Table 5 Approaches to enhance compliance with antiretroviral therapy

1. Targeted antiretroviral medication education (written and oral) in accordance with the patient’s level of health literacy to include: indication for their cART, expectations with therapy and response to therapy, administration requirements, and anticipated side effects (helpful fact sheets can be found on http://www.aidsinfonet.org/categories)^Citation60

2. Targeted education regarding the importance of compliance/adherence for control of HIV (a helpful patient fact sheet can be found on http://www.aidsinfonet.org/fact_sheets/view/405)^Citation61

3. Medication organizing devices (pill organizers, pillboxes, unit dose packaging, blister packaging, etc)

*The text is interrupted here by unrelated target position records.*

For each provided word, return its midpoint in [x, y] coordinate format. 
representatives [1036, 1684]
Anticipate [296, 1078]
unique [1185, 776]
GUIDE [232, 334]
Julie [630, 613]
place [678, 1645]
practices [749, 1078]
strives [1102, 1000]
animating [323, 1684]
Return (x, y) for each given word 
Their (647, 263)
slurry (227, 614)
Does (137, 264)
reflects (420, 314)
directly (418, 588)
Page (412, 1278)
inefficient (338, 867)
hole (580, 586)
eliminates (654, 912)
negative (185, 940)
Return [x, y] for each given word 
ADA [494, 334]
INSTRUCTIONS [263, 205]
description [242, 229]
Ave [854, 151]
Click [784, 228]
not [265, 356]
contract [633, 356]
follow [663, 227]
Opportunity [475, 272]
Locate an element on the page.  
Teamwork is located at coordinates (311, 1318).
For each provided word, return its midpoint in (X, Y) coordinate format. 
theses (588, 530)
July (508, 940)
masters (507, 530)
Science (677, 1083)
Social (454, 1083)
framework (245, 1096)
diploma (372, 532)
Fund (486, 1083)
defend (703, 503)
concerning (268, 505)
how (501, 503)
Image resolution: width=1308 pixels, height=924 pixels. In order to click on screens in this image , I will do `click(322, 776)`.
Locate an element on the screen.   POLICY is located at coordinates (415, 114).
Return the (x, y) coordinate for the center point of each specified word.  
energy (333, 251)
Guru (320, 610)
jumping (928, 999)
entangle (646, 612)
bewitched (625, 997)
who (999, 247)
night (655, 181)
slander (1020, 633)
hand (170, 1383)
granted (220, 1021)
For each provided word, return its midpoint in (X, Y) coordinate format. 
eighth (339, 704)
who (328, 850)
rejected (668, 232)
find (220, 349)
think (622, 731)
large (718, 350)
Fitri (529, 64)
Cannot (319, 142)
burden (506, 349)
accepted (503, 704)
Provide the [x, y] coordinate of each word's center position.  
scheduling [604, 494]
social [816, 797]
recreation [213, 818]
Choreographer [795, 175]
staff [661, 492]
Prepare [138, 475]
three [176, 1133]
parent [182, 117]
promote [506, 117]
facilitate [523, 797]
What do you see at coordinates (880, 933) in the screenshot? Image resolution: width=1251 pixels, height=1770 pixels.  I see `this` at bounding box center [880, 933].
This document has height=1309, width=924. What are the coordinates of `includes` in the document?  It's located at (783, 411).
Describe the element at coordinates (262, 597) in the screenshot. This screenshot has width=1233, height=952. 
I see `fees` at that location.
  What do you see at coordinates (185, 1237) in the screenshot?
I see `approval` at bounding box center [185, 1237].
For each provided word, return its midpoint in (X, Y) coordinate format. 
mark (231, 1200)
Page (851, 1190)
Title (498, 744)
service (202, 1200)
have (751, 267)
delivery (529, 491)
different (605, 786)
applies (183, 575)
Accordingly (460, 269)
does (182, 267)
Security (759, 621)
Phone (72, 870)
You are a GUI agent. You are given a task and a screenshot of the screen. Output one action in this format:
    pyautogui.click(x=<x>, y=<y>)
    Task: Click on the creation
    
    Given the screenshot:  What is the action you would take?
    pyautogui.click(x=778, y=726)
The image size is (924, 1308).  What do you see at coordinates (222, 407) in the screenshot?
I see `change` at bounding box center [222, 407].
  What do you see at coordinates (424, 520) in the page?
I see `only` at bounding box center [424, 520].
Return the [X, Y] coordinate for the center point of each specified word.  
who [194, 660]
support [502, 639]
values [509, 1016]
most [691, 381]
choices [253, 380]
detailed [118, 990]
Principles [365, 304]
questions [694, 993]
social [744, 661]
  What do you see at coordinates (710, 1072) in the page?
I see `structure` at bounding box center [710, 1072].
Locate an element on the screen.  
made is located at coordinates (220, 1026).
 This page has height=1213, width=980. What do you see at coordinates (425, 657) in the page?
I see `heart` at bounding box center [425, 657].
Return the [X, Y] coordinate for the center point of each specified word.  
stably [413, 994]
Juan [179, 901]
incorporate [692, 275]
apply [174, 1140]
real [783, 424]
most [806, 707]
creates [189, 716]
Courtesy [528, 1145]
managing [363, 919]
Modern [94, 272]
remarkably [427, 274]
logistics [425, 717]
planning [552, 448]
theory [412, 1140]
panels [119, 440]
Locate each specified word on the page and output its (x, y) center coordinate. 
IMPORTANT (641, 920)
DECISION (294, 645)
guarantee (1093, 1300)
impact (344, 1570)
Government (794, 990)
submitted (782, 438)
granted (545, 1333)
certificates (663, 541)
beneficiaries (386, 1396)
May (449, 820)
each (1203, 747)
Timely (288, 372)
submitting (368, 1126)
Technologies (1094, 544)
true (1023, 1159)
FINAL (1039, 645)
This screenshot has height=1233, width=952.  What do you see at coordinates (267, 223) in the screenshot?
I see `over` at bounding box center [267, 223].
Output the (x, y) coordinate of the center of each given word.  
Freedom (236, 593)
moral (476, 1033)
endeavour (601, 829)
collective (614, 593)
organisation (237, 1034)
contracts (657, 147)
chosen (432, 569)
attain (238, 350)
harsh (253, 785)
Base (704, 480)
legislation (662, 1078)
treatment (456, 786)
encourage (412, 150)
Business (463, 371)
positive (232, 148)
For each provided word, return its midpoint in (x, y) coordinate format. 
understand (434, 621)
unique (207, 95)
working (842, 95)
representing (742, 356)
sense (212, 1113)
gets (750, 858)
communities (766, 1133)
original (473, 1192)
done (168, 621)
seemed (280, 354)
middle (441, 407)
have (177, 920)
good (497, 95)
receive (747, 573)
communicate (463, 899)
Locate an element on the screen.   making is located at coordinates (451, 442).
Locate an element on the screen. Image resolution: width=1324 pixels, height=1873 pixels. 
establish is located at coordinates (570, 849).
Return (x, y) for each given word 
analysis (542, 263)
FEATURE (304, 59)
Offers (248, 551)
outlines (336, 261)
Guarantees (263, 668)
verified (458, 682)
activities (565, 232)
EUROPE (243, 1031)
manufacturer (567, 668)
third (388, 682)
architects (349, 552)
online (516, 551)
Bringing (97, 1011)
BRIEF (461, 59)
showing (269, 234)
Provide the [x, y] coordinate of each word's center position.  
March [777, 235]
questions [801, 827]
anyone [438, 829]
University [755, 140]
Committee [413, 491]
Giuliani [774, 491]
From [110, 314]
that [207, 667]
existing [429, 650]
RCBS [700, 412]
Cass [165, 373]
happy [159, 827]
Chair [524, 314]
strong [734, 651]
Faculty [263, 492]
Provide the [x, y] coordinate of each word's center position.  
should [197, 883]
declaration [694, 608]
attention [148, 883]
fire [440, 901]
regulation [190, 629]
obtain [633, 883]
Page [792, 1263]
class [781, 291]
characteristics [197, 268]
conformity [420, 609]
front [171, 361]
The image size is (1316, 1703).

4. Reminder devices: calendars, medication checklists, smartphone apps, alarms

5. Incorporation of medication taking with patient’s daily routine and/or selection of appropriate ART that minimizes adverse effects that disrupt daily routine

6. Involvement of family members, significant others, and caregivers when able

Abbreviations: cART, combination antiretroviral therapy; ART, antiretroviral therapy.

Summary

cART is highly effective at preventing morbidity and mortality from HIV. HIV medication therapy in older individuals is often complex, and the decision of when to start, what to start, and when to stop medication should involve all aspects of the individual patient and not only their HIV resistance pattern. The aging HIV population is at an increased risk of drug-related complications and exacerbation of non-HIV comorbidities, which must be considered when choosing a cART regimen. Most older patients will benefit from cART, but it is crucial that they are prepared and ready to be adherent to therapy. Occasionally, the risk of nonadherence may offset the benefits of early initiation of therapy. Incorporating the patient’s values and preferences into shared decisions regarding regimen selection, adherence interventions, and care management will lead to the best chance of successful care for older HIV-infected patients.

Disclosure

The authors report no conflicts of interest in this work.